El príncipe heredero Alfa está demasiado enamorado de mí - Capítulo 150
—Su Alteza, por favor, haga algo con el príncipe.
Belfry se quejó lastimeramente.
Adrian, que había regresado al Imperio para celebrar el cumpleaños del gran duque, no dejaba de atormentar a Belfry cada vez que se encontraban.
Le restregaba delante de la cara aquel anillo de extraordinaria presencia y presumía: «Nunca te han regalado algo así, ¿verdad?», hasta que Belfry sentía que se le pudrirían los oídos.
—Hizo algo completamente innecesario.
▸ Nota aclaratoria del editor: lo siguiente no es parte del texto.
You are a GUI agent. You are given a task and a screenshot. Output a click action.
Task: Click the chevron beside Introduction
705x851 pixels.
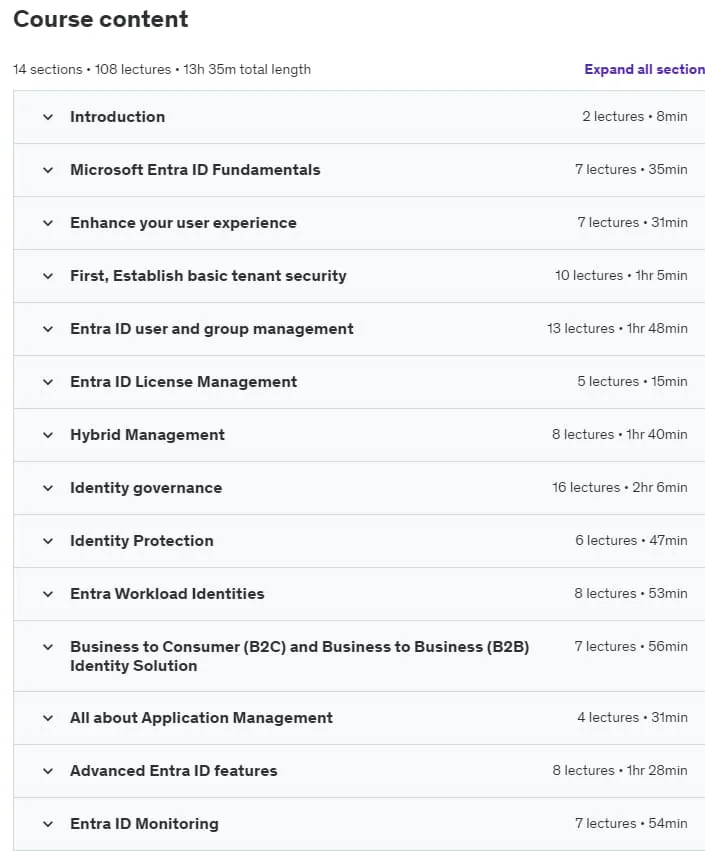point(48,117)
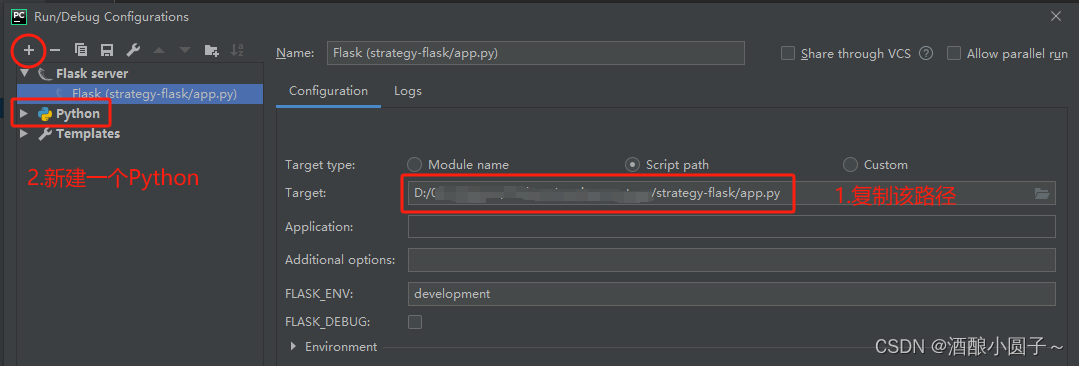The image size is (1079, 366).
Task: Enable Allow parallel run checkbox
Action: tap(954, 54)
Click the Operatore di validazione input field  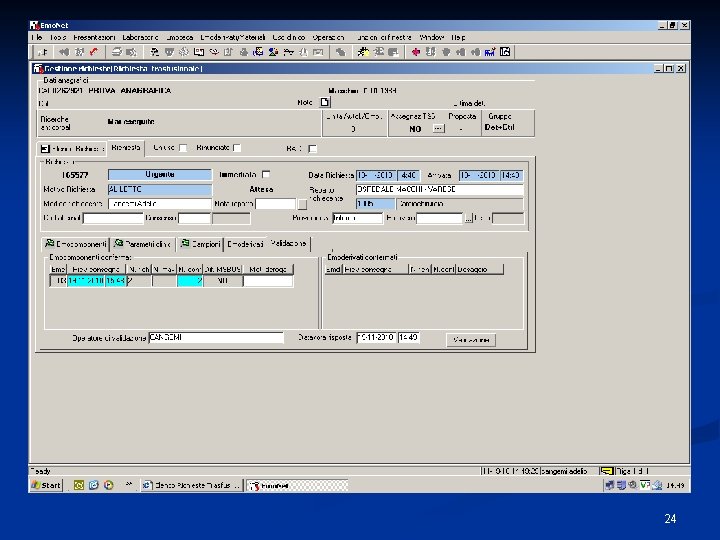click(215, 338)
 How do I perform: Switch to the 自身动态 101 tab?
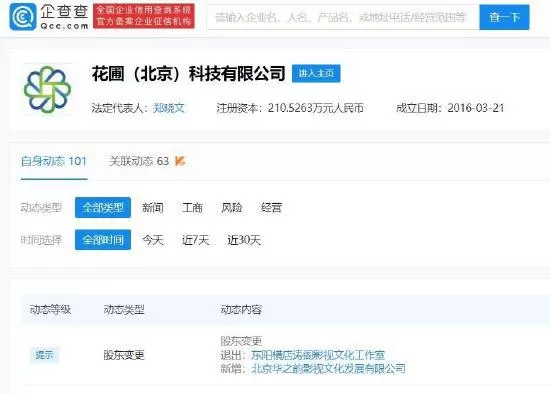click(x=54, y=161)
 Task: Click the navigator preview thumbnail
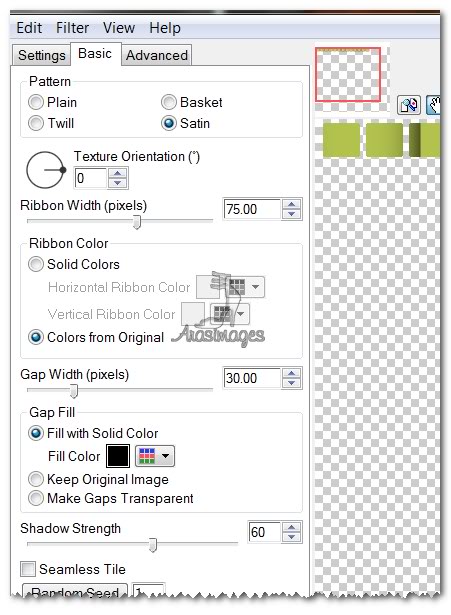(x=348, y=75)
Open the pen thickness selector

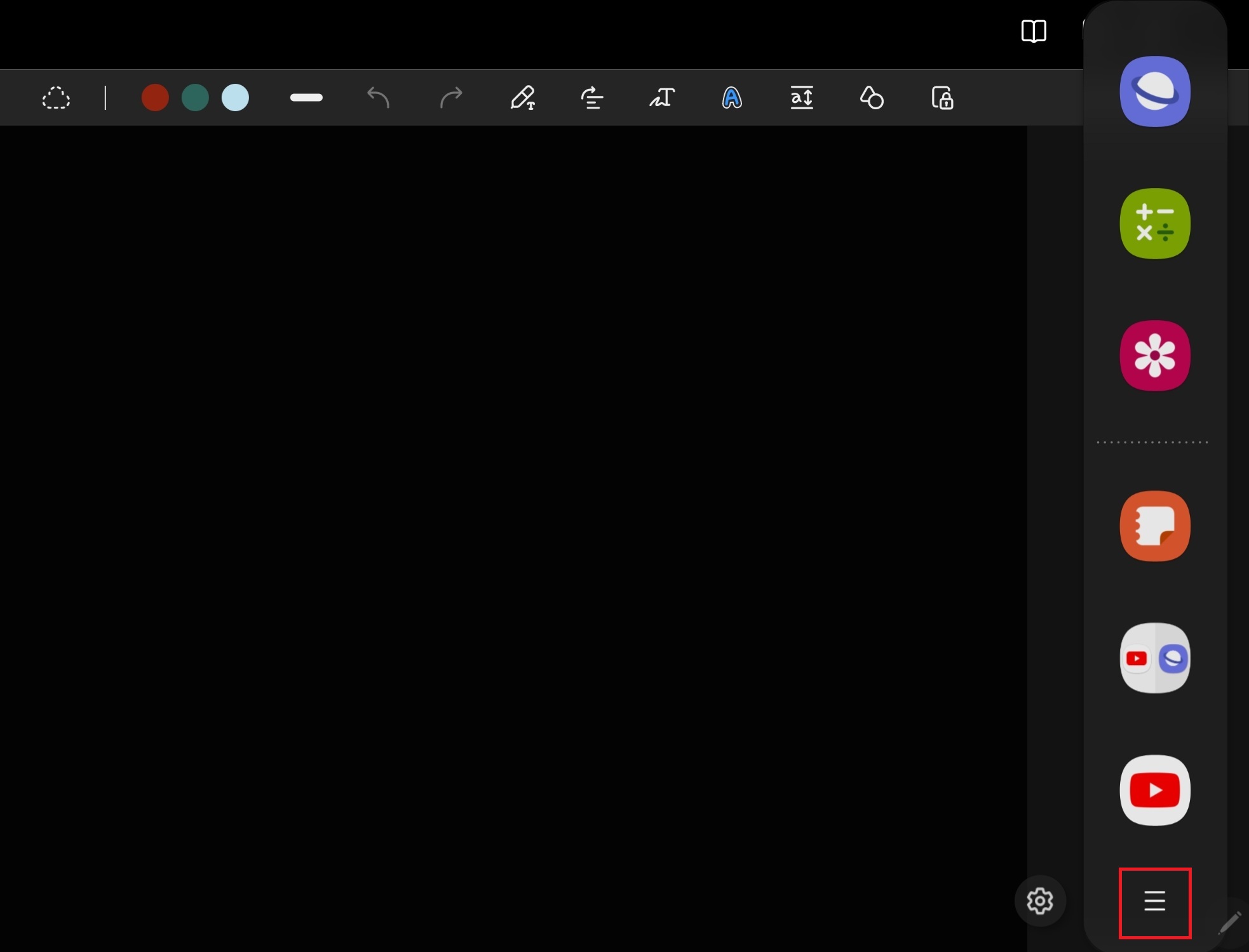(306, 98)
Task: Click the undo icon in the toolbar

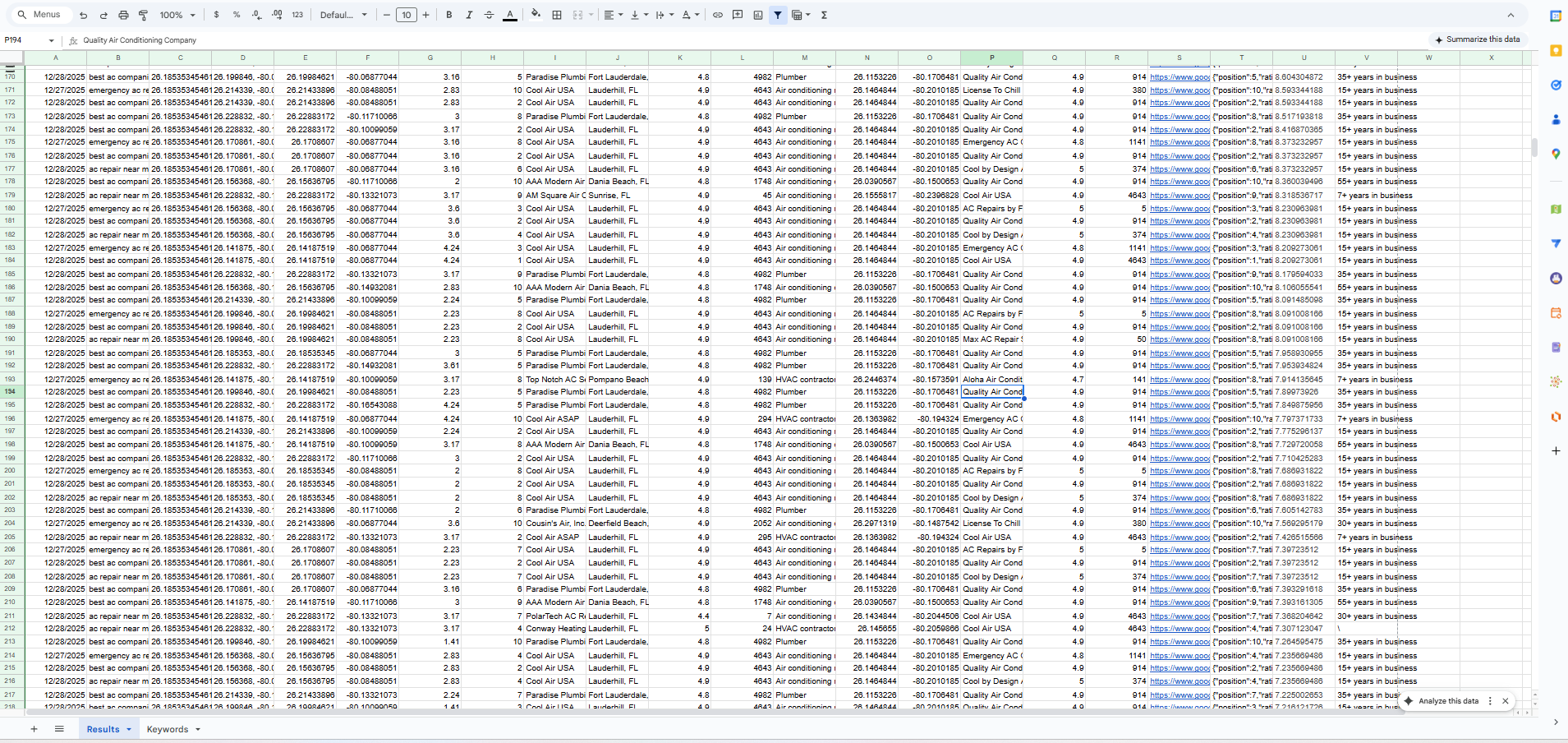Action: tap(83, 15)
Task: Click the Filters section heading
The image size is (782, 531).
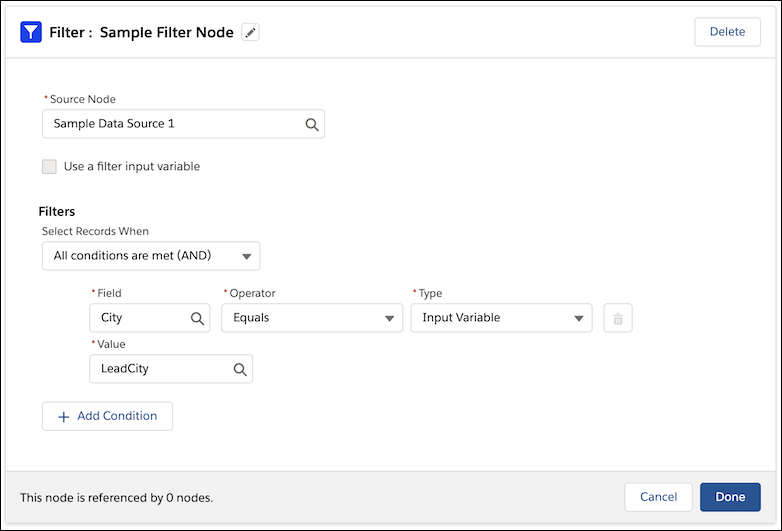Action: click(x=57, y=212)
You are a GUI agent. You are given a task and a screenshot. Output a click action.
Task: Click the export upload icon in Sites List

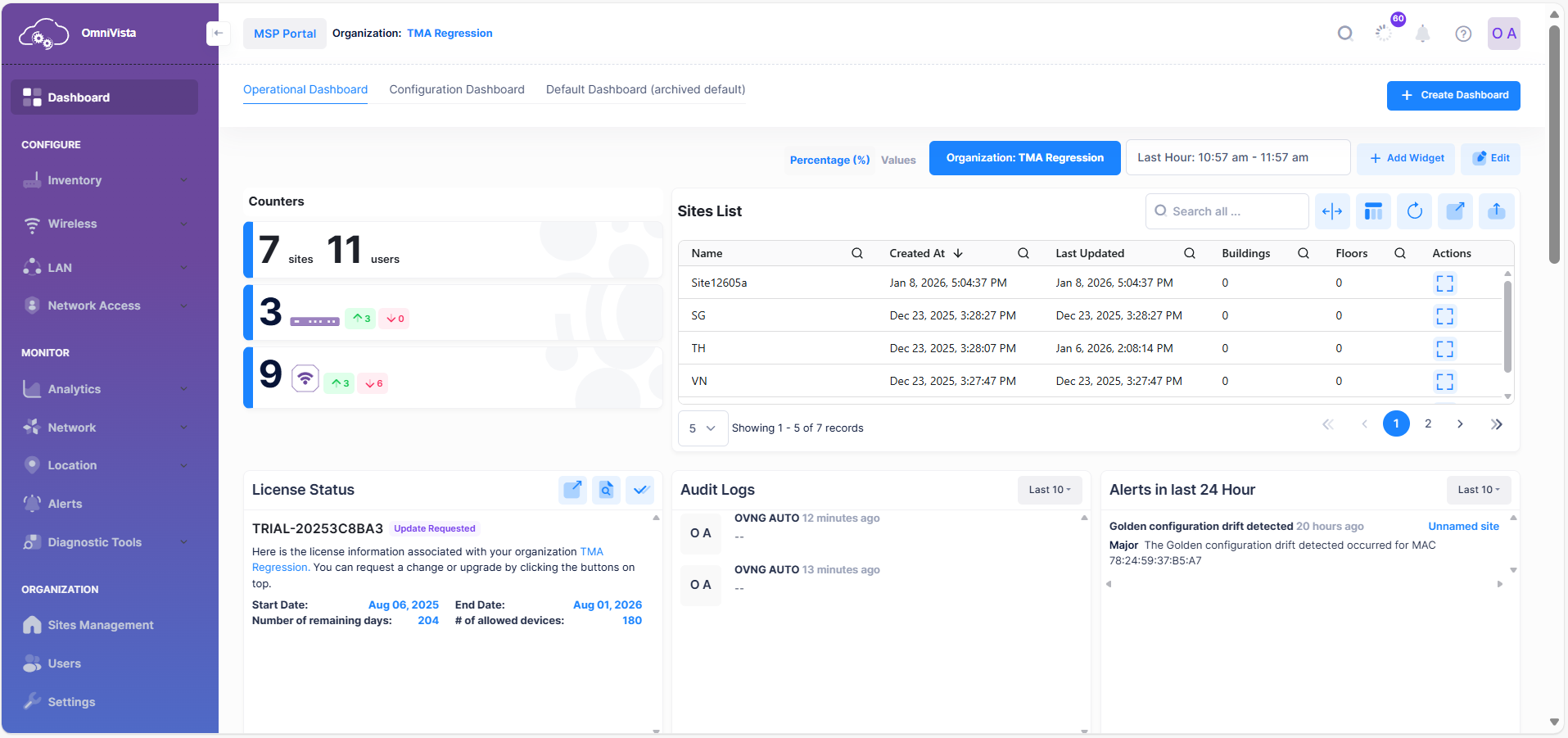[x=1496, y=211]
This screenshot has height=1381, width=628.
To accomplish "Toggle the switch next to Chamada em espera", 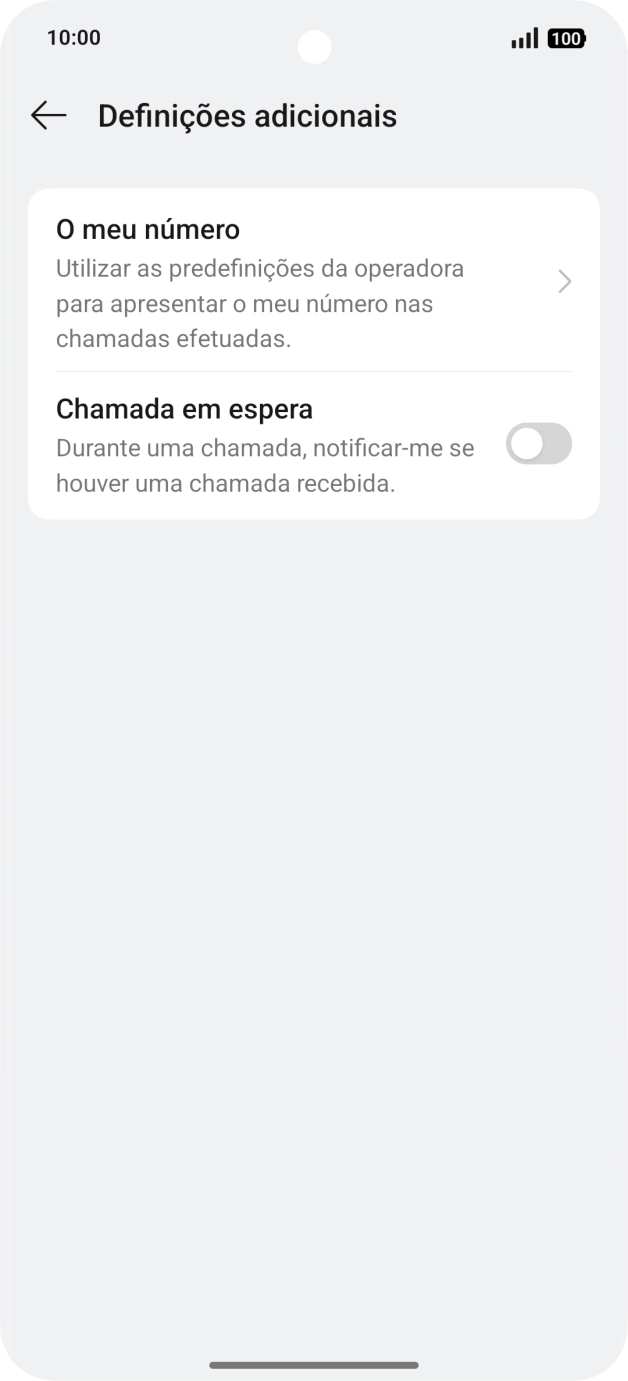I will [x=538, y=443].
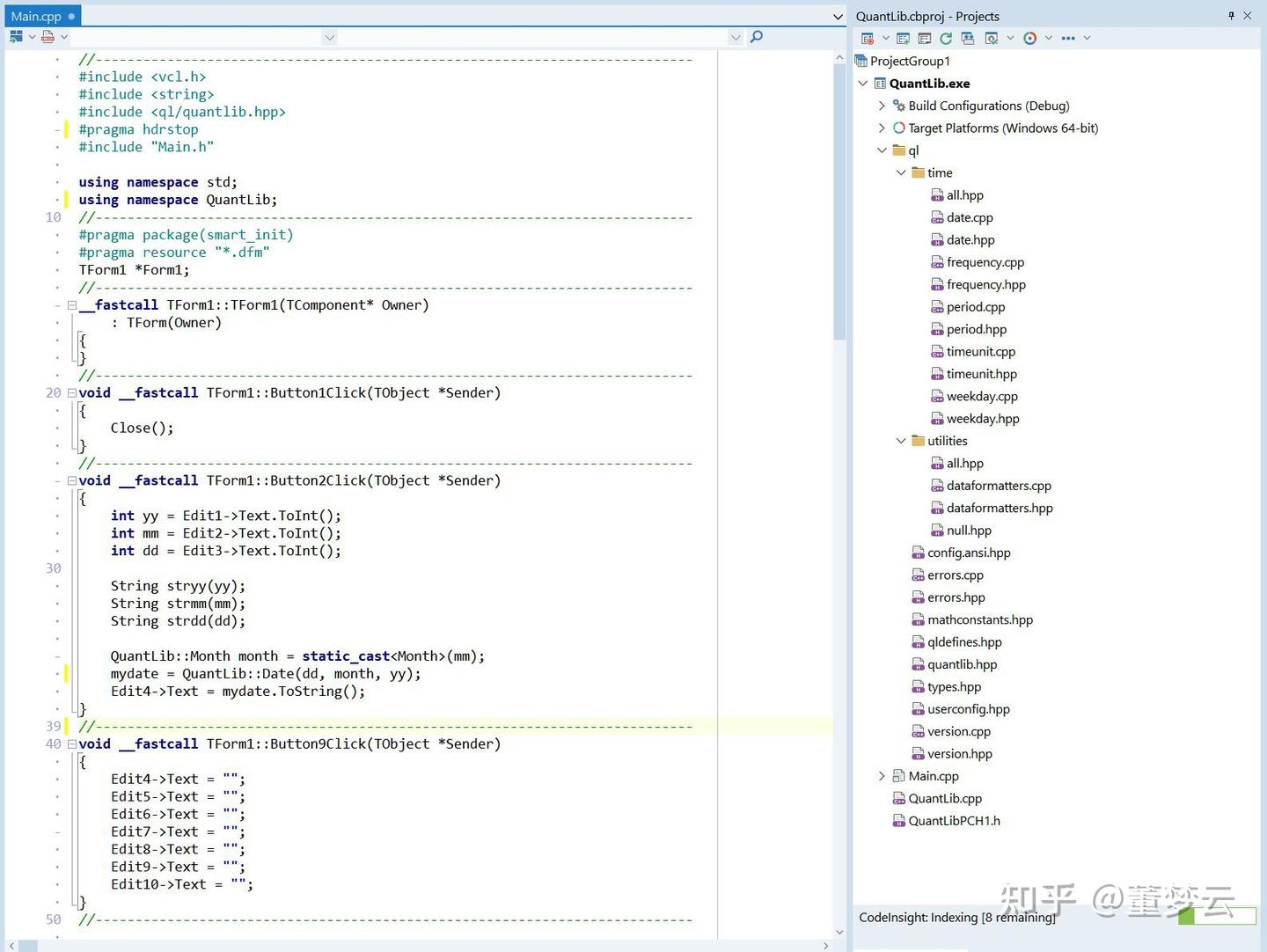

Ya de por sí me da miedo entrar al palacio imperial porque ustedes dos no dejan de aferrarse el uno al otro y reafirmar su amor, y ahora se suma «la propuesta de matrimonio que él recibió primero».
No importaba si la propuesta la hacía un Omega o un Alfa, un hombre o una mujer. Sin embargo, como era costumbre que la persona con el título de mayor rango propusiera matrimonio, la propuesta de Carl Lindbergh causó en el palacio imperial un impacto mayor de lo esperado.
Además, no se trataba de cualquier propuesta, sino de una en la que había entregado toda su fortuna, por lo que se convirtió todavía más en tema de conversación.
Tanto que el emperador había corrido hasta ellos para preguntar repetidas veces si era cierto.
—Todo eso está muy bien, pero debió mantenerlo en secreto ante Su Alteza, la princesa reinante. Ella tiene la costumbre de competir con Su Alteza Adrian.
Por esa razón, Belfry se tiró del cabello.
El problema no era que ella quisiera recibir una propuesta inspirada en la de Su Alteza Adrian.
Belfry podía hacer algo así por ella en cualquier momento. El problema, el verdadero horror, era que Leia estaba preparando algo todavía más grandioso para él.
—Incluso ahora se escuchan comentarios por todas partes acerca de que una persona tan racional y serena como ella favorece abiertamente a un forastero como yo. Me preocupa que termine reservando un presupuesto especial para la propuesta.
—¿Mi hermana realmente llegaría tan lejos?
—Quiero creer que no, pero, al ver cómo se comporta últimamente Su Alteza, la princesa reinante, no estoy tan seguro.
La ofensiva amorosa de Leia era sorprendentemente audaz e impulsiva.
Lo suficiente para desconcertar a Belfry, quien había acumulado mucha experiencia indirecta gracias a Adrian.
Carl le dio unas palmaditas silenciosas en el hombro a Belfry, que había bajado la cabeza.
No había nada más que pudiera decir. Por mucho que Belfry se quejara, Carl no podía interferir con una pareja que se encontraba en plena efervescencia amorosa.
Finalmente, Carl se levantó en silencio y se dirigió a otro lugar, donde Lulu lo esperaba con las manos en la cintura.
«Ay, no».
El lugar al que había entrado no era otro que la primera biblioteca, abierta a todos los habitantes del palacio imperial.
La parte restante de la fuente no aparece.